§ What is asked
Turn the lines below into a numbered list, leaving out any blank lines.

· · ·

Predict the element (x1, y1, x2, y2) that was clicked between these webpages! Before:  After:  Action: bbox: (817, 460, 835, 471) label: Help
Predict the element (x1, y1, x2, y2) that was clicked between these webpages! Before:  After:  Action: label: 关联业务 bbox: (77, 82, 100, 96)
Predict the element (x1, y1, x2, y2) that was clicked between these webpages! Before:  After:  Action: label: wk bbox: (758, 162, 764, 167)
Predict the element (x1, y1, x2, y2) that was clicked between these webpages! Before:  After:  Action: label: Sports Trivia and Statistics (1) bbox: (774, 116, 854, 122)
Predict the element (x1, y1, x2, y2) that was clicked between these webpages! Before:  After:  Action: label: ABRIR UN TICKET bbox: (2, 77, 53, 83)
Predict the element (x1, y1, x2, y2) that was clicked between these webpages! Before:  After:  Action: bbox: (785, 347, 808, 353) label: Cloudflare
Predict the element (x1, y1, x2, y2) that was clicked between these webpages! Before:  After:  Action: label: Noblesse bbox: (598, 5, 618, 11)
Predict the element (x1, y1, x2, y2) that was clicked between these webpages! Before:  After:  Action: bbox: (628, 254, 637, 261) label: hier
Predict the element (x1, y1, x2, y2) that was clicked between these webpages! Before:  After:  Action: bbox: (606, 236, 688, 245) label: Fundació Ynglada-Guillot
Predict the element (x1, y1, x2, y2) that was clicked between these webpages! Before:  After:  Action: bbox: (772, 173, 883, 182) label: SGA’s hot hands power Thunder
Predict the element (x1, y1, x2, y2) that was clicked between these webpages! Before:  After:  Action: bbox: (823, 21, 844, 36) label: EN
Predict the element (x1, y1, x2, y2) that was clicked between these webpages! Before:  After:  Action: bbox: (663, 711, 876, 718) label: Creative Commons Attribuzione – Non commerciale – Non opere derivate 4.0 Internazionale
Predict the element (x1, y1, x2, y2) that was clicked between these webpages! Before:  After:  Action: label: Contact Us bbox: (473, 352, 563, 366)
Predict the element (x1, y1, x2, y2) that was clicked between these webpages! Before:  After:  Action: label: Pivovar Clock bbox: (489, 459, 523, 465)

· · ·

§ Completed exercise
1. Predict the element (x1, y1, x2, y2) that was clicked between these webpages! Before:  After:  Action: bbox: (817, 460, 835, 471) label: Help
2. Predict the element (x1, y1, x2, y2) that was clicked between these webpages! Before:  After:  Action: label: 关联业务 bbox: (77, 82, 100, 96)
3. Predict the element (x1, y1, x2, y2) that was clicked between these webpages! Before:  After:  Action: label: wk bbox: (758, 162, 764, 167)
4. Predict the element (x1, y1, x2, y2) that was clicked between these webpages! Before:  After:  Action: label: Sports Trivia and Statistics (1) bbox: (774, 116, 854, 122)
5. Predict the element (x1, y1, x2, y2) that was clicked between these webpages! Before:  After:  Action: label: ABRIR UN TICKET bbox: (2, 77, 53, 83)
6. Predict the element (x1, y1, x2, y2) that was clicked between these webpages! Before:  After:  Action: bbox: (785, 347, 808, 353) label: Cloudflare
7. Predict the element (x1, y1, x2, y2) that was clicked between these webpages! Before:  After:  Action: label: Noblesse bbox: (598, 5, 618, 11)
8. Predict the element (x1, y1, x2, y2) that was clicked between these webpages! Before:  After:  Action: bbox: (628, 254, 637, 261) label: hier
9. Predict the element (x1, y1, x2, y2) that was clicked between these webpages! Before:  After:  Action: bbox: (606, 236, 688, 245) label: Fundació Ynglada-Guillot
10. Predict the element (x1, y1, x2, y2) that was clicked between these webpages! Before:  After:  Action: bbox: (772, 173, 883, 182) label: SGA’s hot hands power Thunder
11. Predict the element (x1, y1, x2, y2) that was clicked between these webpages! Before:  After:  Action: bbox: (823, 21, 844, 36) label: EN
12. Predict the element (x1, y1, x2, y2) that was clicked between these webpages! Before:  After:  Action: bbox: (663, 711, 876, 718) label: Creative Commons Attribuzione – Non commerciale – Non opere derivate 4.0 Internazionale
13. Predict the element (x1, y1, x2, y2) that was clicked between these webpages! Before:  After:  Action: label: Contact Us bbox: (473, 352, 563, 366)
14. Predict the element (x1, y1, x2, y2) that was clicked between these webpages! Before:  After:  Action: label: Pivovar Clock bbox: (489, 459, 523, 465)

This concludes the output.